## Input records
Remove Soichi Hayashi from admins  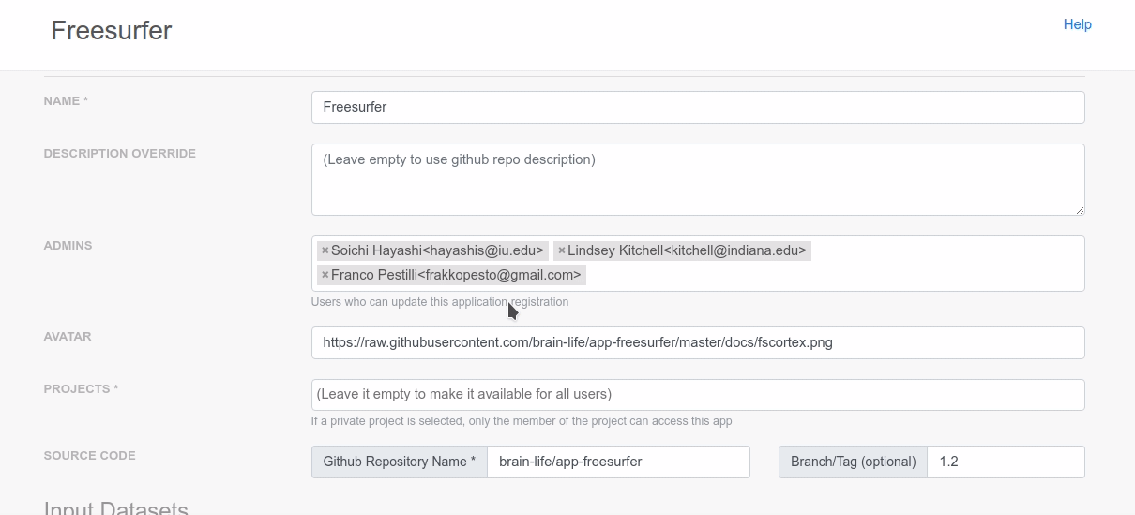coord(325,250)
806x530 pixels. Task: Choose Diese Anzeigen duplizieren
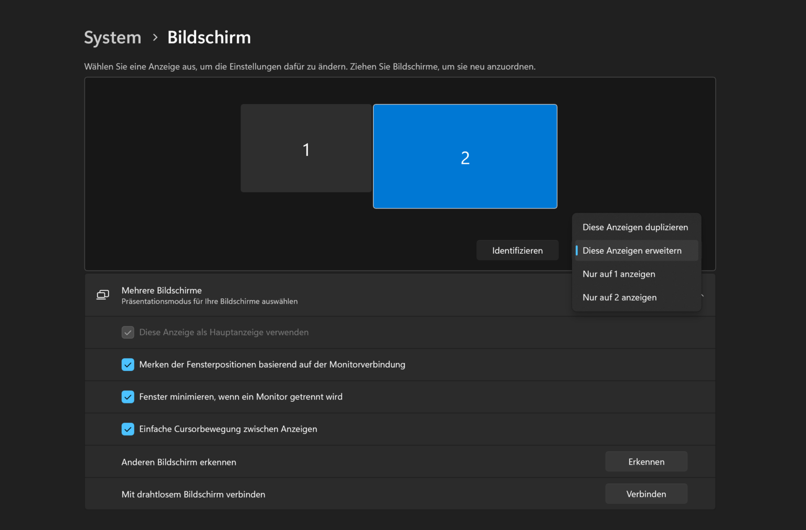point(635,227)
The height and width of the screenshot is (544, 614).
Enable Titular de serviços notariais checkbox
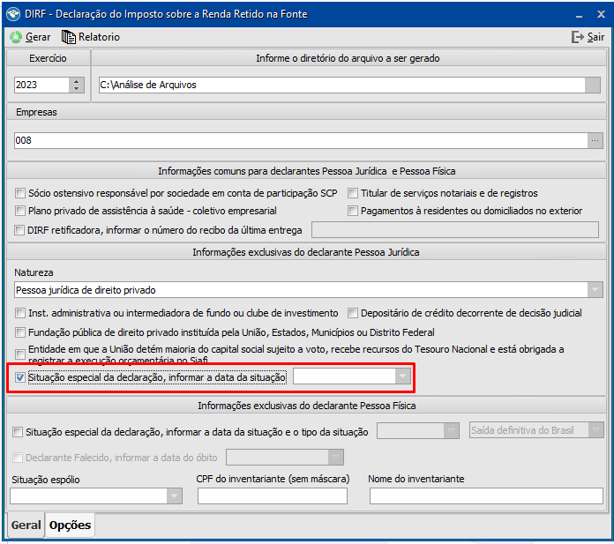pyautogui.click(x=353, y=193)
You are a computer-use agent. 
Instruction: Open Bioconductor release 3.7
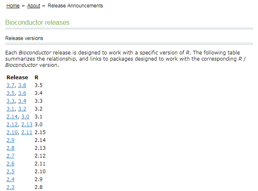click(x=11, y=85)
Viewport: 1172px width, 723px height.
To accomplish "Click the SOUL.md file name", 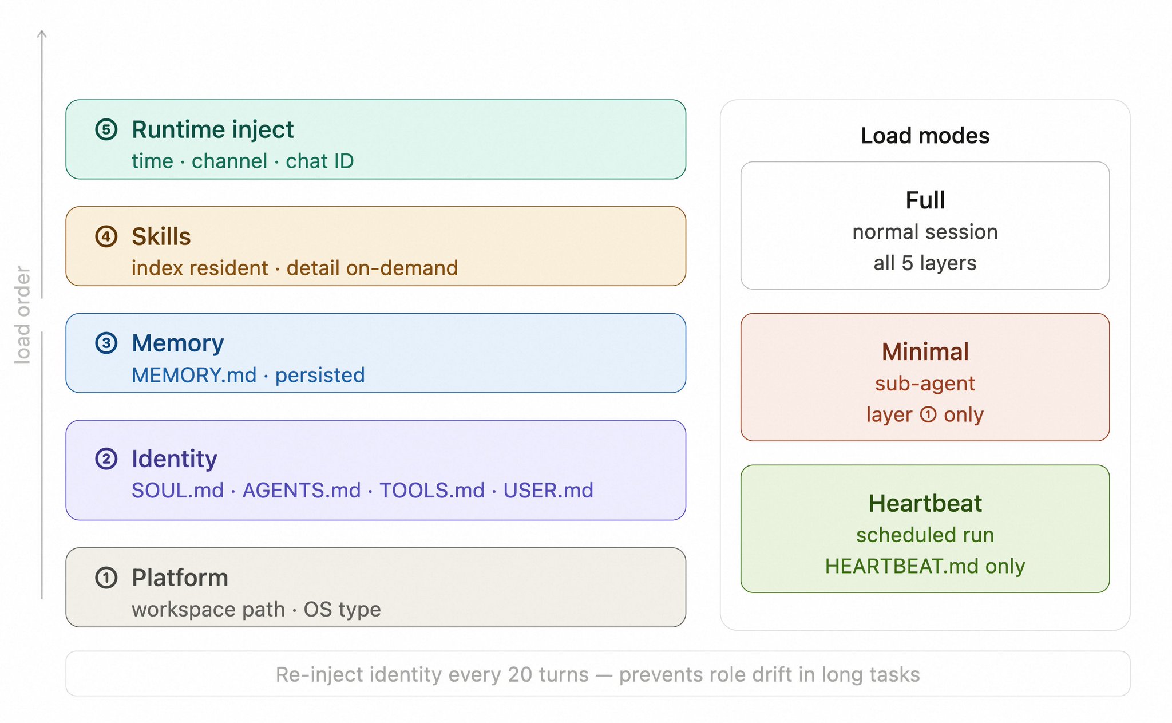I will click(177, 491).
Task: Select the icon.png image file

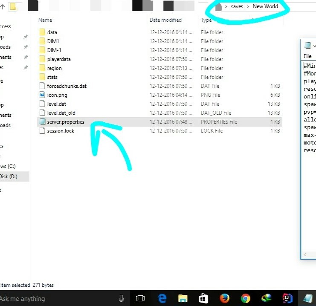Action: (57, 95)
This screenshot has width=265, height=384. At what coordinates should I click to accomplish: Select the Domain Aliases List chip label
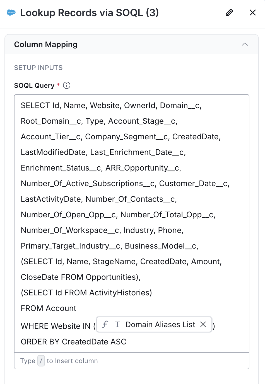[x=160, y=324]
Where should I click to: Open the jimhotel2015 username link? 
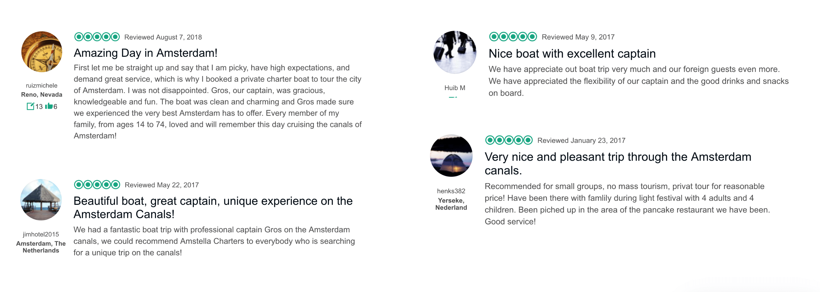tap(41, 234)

## Problem requirements
Go to the line that contains "Task: Select the icon.png image file" and copy it and every line after it through the end of the entries, exactly, without the pictures.

## Solution to the exercise
Task: Select the icon.png image file

Action: (57, 95)
This screenshot has width=265, height=384. At what coordinates should I click to accomplish: Select the Domain Aliases List chip label
[x=160, y=324]
Where should I click to: Open the jimhotel2015 username link? 
tap(41, 234)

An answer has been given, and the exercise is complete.